Exercise inputs —
- - - - -

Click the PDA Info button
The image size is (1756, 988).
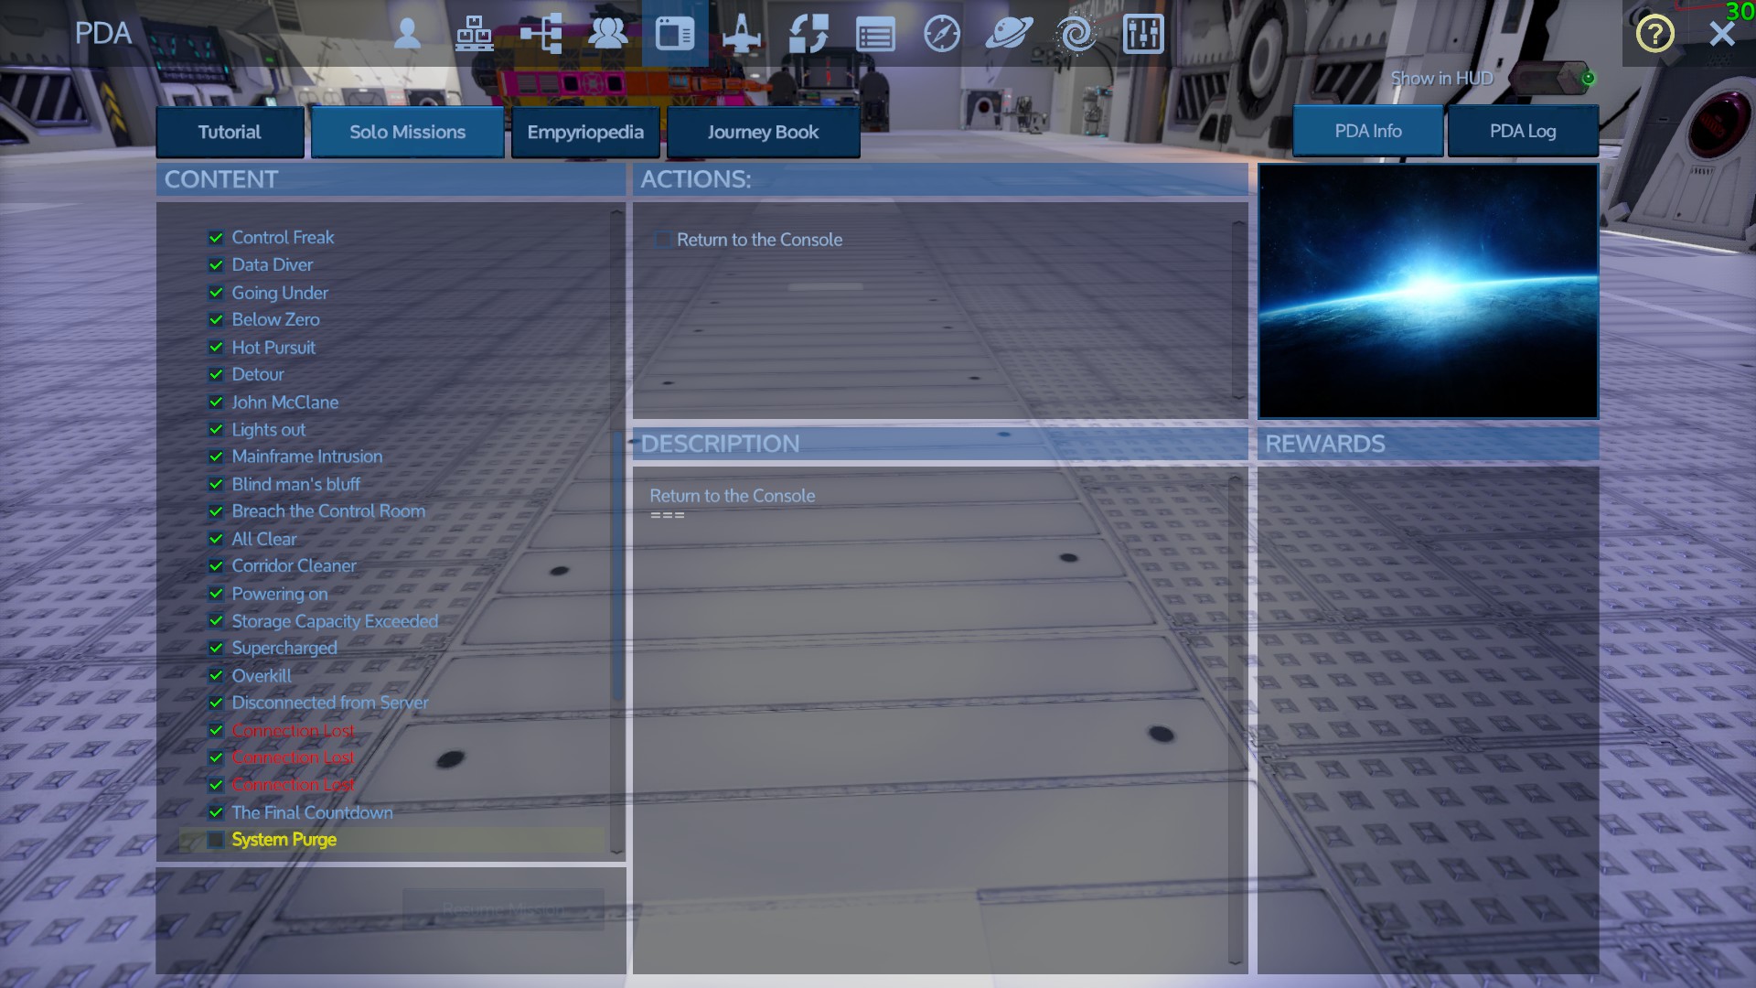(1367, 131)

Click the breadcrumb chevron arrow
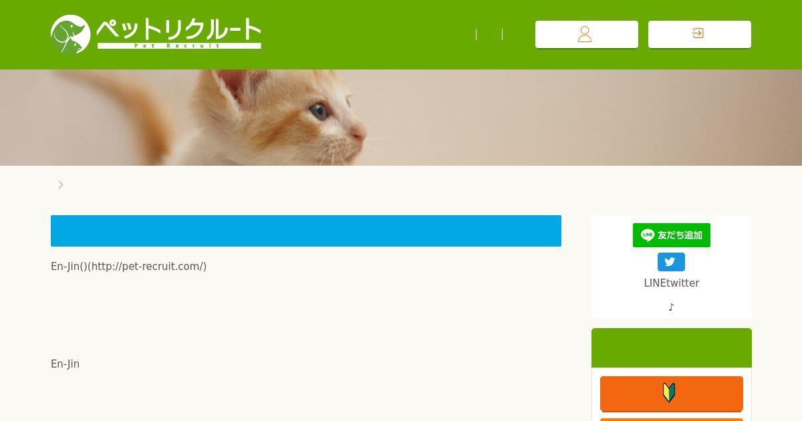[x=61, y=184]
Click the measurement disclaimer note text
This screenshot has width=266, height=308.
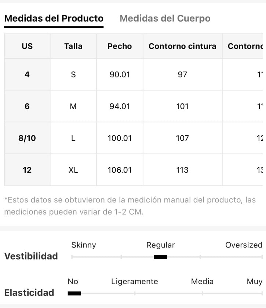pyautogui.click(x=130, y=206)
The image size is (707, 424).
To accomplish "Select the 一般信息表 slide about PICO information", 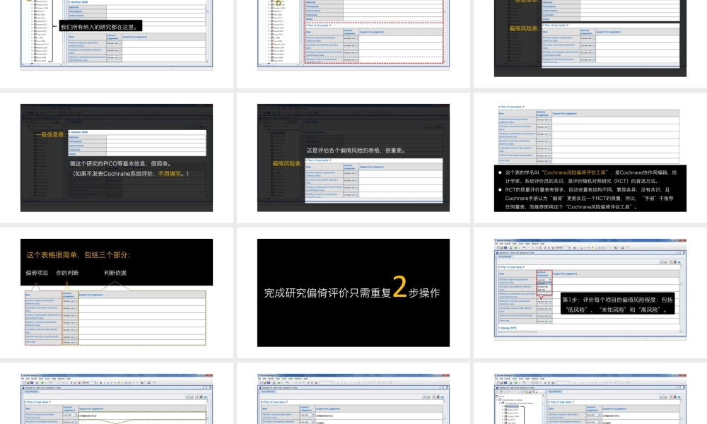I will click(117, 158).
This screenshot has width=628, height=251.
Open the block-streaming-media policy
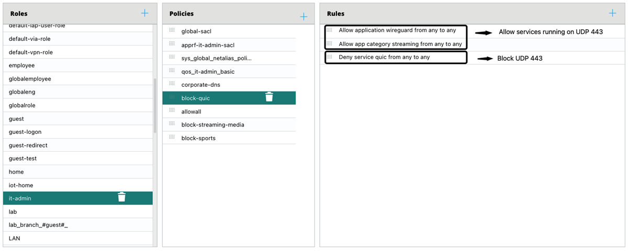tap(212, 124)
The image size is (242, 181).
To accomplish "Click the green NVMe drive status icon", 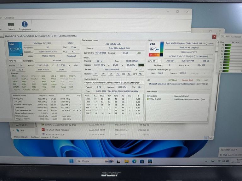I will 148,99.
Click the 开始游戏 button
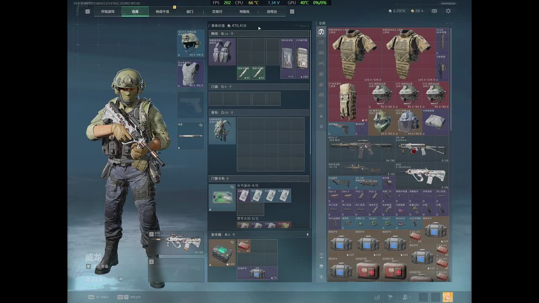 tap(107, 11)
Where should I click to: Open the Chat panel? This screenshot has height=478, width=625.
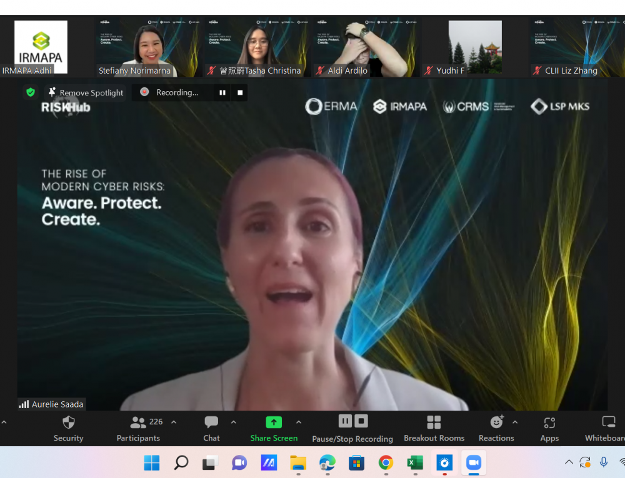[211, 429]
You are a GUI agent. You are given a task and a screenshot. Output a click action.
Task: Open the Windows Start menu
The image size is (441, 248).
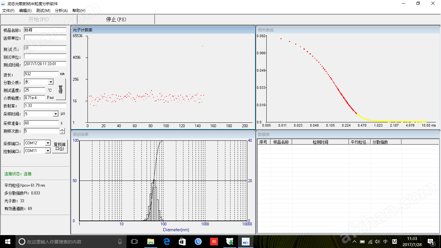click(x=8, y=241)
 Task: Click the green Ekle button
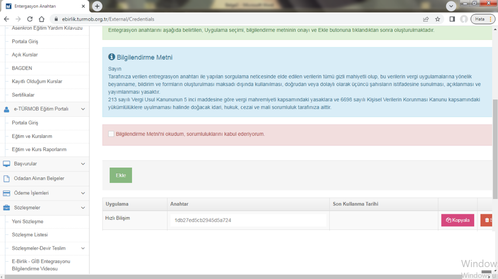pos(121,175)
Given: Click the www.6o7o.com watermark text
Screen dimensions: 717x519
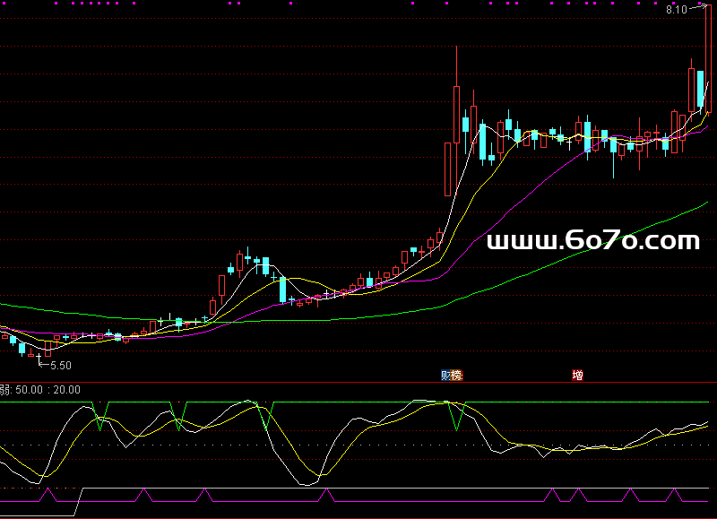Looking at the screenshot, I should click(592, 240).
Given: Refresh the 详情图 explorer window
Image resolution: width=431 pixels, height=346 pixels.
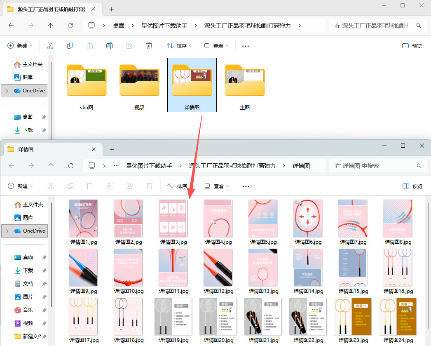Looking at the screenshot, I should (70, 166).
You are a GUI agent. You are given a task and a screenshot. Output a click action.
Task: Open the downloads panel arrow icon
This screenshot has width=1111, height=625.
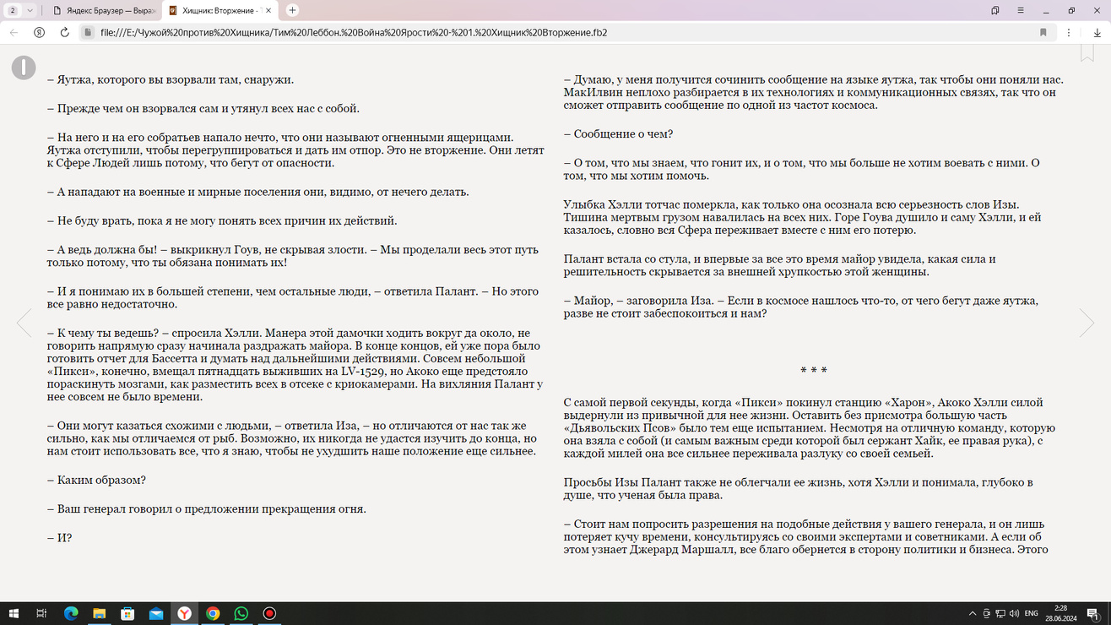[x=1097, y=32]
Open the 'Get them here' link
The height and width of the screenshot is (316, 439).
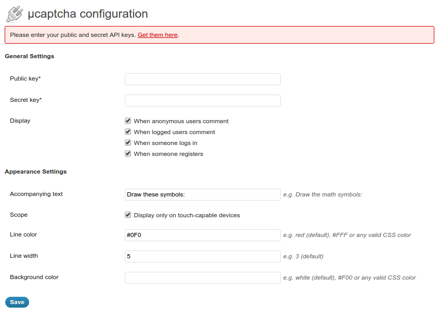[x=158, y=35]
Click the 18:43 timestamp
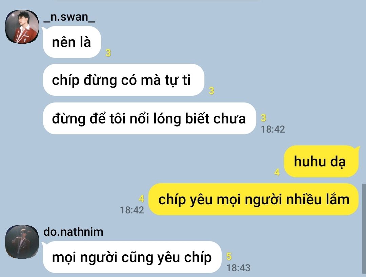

- - - - -

What the exercise asks —
Reproduce the listing word for word, from the line containing "Task: Click the green Ekle button" up to and including its last line, and leave out the pictures.

Response —
 Task: Click the green Ekle button
pos(121,175)
Given: Click the www.6o7o.com watermark text
Screen dimensions: 717x519
Looking at the screenshot, I should click(592, 240).
Given: Refresh the 详情图 explorer window
Image resolution: width=431 pixels, height=346 pixels.
Looking at the screenshot, I should (70, 166).
You are a GUI agent. You are given a task and a screenshot. Output a click action.
Task: Open the downloads panel arrow icon
This screenshot has width=1111, height=625.
[x=1097, y=32]
Open the 'Get them here' link
The height and width of the screenshot is (316, 439).
[x=158, y=35]
Click the 18:43 timestamp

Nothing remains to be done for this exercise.